Architecture Decision Records (ADRs)#
Added: 2025-10-11 | Effort: Ongoing
Document: did:plc choice, pgcrypto encryption, Jetstream vs firehose, write-forward pattern, single handle field.
Replace log Package with Structured Logger#
Added: 2025-10-11 | Effort: 1 day
Problem: Using standard log package. Need structured logging (JSON) with levels.
Solution: Switch to slog, zap, or zerolog. Add request IDs, context fields.
Code: TODO in community/errors.go:46
PDS URL Resolution from DID#
Added: 2025-10-11 | Effort: 2-3 hours
Problem: User consumer doesn't resolve PDS URL from DID document when missing.
Solution: Query PLC directory for DID document, extract serviceEndpoint.
Code: TODO in jetstream/user_consumer.go:203
PLC Directory Registration (Production)#
Added: 2025-10-11 | Effort: 1 day
Problem: DID generator creates did:plc but doesn't register in prod mode.
Solution: Implement PLC registration API call when isDevEnv=false.

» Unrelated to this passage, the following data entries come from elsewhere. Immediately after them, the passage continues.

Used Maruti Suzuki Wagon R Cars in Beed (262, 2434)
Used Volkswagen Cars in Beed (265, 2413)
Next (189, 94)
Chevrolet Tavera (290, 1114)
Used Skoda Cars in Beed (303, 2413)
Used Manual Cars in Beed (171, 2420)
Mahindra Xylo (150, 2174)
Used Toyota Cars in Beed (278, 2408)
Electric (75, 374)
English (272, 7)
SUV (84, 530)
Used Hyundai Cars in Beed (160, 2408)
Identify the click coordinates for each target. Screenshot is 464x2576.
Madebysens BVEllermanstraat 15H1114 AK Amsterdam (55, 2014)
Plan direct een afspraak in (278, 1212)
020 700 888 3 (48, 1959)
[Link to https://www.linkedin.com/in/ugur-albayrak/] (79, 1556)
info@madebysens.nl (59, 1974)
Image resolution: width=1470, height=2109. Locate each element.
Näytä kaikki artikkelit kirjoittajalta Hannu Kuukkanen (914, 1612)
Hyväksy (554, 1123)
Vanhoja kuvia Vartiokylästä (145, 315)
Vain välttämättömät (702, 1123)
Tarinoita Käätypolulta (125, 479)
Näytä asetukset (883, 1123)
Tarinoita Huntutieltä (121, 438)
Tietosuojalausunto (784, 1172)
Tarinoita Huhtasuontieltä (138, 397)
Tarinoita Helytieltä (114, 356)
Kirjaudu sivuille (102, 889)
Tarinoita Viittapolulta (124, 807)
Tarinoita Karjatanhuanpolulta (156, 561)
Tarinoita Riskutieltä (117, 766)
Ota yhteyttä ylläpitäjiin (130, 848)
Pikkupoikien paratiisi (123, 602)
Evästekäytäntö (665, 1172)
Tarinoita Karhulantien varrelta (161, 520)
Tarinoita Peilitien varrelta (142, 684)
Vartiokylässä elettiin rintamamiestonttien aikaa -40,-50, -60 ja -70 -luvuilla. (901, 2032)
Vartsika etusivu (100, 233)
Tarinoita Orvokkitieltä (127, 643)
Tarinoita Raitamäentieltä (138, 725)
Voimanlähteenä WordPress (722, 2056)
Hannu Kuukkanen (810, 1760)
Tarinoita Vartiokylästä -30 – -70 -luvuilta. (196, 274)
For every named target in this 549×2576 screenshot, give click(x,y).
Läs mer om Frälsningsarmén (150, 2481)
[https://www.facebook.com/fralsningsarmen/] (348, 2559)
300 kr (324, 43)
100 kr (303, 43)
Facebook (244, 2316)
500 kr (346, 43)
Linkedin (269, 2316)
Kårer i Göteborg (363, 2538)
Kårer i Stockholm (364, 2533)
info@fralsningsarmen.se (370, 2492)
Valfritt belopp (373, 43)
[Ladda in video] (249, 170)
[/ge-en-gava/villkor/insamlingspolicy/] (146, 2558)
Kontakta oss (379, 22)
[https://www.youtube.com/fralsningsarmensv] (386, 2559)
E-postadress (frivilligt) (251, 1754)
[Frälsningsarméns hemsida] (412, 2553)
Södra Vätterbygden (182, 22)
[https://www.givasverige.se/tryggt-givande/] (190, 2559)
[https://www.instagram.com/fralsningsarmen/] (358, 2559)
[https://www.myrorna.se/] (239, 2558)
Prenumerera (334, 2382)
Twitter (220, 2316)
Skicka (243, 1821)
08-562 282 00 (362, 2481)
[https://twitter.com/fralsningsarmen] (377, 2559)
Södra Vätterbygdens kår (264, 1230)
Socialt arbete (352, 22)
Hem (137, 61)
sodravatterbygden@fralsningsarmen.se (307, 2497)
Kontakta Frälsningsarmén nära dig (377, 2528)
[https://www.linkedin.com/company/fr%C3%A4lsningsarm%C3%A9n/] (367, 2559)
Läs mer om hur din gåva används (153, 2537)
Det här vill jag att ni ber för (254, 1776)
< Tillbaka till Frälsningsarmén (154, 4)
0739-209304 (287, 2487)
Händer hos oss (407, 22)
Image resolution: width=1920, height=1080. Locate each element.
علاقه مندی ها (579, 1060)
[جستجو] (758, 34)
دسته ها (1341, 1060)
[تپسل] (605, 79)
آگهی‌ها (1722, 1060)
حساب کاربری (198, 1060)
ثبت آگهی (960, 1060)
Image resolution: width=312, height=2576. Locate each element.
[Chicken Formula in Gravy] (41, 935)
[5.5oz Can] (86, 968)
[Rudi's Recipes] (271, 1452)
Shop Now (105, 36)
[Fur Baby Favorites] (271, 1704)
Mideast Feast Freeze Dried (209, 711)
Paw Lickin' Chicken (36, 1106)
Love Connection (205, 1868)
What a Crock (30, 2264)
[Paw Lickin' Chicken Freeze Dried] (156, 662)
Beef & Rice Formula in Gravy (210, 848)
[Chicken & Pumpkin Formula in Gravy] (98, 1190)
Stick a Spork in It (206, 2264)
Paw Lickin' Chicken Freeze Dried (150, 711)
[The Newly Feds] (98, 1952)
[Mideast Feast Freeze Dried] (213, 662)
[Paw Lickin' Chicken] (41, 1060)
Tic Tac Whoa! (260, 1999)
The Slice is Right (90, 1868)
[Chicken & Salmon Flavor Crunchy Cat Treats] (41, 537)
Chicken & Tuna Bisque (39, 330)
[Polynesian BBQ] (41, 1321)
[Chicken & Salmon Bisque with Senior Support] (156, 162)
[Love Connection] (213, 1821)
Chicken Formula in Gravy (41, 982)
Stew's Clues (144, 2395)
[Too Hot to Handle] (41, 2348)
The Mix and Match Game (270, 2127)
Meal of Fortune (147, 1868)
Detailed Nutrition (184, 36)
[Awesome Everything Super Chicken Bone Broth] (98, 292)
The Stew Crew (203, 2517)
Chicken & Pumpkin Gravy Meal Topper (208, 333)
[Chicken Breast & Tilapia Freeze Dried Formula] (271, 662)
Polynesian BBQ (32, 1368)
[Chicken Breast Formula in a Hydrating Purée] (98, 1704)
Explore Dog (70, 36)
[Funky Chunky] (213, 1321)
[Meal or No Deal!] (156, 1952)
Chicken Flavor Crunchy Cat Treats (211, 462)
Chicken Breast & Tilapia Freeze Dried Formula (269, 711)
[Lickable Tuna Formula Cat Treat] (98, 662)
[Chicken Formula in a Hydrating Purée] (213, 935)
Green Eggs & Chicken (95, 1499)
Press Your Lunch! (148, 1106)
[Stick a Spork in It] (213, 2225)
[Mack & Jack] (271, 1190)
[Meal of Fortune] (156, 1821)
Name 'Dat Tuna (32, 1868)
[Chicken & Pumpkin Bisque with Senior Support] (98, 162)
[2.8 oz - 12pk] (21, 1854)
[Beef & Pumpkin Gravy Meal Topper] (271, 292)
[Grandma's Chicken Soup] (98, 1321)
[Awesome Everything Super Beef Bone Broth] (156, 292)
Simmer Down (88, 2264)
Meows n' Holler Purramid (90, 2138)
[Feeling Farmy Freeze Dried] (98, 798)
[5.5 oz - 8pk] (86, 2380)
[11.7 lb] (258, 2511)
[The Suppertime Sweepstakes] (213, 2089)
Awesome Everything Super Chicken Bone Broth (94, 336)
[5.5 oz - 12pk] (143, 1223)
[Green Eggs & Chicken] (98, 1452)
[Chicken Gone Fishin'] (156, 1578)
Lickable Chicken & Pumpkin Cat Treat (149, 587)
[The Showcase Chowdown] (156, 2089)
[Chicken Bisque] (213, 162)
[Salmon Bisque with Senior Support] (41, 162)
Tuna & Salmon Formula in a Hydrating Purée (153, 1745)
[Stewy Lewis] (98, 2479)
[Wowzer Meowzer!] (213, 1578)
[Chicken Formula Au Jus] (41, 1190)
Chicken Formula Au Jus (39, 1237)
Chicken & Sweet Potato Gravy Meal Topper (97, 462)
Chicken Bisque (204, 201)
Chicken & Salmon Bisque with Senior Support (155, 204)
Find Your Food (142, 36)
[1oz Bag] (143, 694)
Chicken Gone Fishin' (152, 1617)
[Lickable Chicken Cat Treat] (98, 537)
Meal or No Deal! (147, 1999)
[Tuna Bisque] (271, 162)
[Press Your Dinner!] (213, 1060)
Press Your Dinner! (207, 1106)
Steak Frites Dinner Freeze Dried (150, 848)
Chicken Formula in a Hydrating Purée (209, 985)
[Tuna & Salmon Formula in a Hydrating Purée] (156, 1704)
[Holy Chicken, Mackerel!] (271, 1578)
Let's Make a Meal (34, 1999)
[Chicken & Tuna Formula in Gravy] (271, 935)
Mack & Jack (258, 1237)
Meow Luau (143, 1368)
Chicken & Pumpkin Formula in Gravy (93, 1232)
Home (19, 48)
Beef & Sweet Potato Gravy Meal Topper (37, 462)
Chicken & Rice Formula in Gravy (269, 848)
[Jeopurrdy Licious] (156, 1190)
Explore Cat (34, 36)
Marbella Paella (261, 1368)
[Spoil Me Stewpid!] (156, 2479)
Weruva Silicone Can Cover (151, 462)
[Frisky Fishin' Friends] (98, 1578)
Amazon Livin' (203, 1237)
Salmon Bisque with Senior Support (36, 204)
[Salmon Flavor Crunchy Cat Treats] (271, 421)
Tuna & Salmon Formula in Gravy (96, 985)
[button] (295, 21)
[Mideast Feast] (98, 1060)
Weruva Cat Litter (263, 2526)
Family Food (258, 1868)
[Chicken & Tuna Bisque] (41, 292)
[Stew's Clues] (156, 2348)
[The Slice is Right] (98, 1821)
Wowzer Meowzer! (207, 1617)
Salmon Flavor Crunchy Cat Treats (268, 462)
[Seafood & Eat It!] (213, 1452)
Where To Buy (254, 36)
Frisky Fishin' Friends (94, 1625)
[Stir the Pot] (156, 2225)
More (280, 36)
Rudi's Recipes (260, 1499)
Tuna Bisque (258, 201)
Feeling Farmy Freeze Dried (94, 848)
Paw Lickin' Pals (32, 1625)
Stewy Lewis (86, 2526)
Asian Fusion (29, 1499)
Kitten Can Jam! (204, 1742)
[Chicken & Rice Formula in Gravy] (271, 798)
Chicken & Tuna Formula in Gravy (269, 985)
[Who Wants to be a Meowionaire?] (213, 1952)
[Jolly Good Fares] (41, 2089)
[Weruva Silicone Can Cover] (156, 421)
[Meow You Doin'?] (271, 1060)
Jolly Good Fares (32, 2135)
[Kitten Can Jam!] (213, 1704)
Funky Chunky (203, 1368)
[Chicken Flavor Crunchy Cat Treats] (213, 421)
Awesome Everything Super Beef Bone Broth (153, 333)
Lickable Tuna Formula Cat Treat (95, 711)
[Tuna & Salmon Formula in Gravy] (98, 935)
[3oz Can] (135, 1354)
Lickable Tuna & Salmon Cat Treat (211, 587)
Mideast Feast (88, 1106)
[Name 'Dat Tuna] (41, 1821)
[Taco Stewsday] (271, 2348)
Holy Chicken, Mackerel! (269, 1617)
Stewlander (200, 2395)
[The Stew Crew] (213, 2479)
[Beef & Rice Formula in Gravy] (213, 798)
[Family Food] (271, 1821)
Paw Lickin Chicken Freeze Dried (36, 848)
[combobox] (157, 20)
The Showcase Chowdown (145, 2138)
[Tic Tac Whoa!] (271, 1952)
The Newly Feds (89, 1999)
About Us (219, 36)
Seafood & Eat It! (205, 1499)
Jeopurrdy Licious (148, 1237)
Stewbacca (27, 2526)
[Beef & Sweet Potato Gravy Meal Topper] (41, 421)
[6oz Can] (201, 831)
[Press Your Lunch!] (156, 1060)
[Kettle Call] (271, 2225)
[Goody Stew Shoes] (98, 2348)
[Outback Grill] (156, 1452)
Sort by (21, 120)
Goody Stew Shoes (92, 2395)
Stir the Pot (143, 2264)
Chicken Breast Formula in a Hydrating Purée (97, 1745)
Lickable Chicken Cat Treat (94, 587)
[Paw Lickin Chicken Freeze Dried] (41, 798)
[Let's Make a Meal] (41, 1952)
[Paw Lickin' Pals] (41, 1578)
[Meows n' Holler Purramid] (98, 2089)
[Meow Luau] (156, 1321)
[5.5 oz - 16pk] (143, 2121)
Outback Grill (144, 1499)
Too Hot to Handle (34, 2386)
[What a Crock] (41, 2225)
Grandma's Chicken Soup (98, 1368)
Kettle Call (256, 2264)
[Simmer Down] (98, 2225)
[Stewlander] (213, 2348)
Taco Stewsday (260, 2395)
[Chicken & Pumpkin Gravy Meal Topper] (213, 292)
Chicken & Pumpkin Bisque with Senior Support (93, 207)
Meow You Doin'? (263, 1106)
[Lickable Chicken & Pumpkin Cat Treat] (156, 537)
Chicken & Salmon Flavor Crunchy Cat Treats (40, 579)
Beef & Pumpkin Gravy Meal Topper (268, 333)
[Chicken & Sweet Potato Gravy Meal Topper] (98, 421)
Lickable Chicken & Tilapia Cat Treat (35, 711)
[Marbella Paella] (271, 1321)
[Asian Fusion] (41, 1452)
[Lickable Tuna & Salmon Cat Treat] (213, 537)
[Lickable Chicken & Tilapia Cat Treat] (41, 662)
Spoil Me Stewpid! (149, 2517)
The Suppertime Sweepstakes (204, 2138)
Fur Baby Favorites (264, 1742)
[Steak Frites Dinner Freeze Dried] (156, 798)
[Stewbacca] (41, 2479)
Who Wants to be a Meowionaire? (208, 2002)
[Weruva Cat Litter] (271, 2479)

Code: TODO in did/generator.go:46
Recent Completions#
✅ OAuth Authentication for Community Actions (2025-10-16)#
Completed: Full OAuth JWT authentication flow for protected endpoints
Implementation:
- ✅ JWT parser compatible with atProto PDS tokens (aud/iss handling)
- ✅ Auth middleware protecting create/update/subscribe/unsubscribe endpoints
- ✅ Handler-level DID extraction from JWT tokens via
middleware.GetUserDID(r) - ✅ Removed all X-User-DID header placeholders
- ✅ E2E tests validate complete OAuth flow with real PDS tokens
- ✅ Security: Issuer validation supports both HTTPS URLs and DIDs
Files Modified:
- internal/atproto/auth/jwt.go - JWT parsing with atProto compatibility
- internal/api/middleware/auth.go - Auth middleware
- internal/api/handlers/community/ - All handlers updated
- tests/integration/community_e2e_test.go - OAuth E2E tests
Related: Also implemented hostedByDID auto-population for security (see P1 item above)
✅ Fix .local TLD Bug (2025-10-11)#
Changed default INSTANCE_DID from did:web:coves.local → did:web:coves.social. Fixed community creation failure due to disallowed .local TLD.
Prioritization#
- P0: Security vulns, data loss, prod blockers
- P1: Major UX/reliability issues
- P2: QOL improvements, minor bugs, docs
- P3: Refactoring, code quality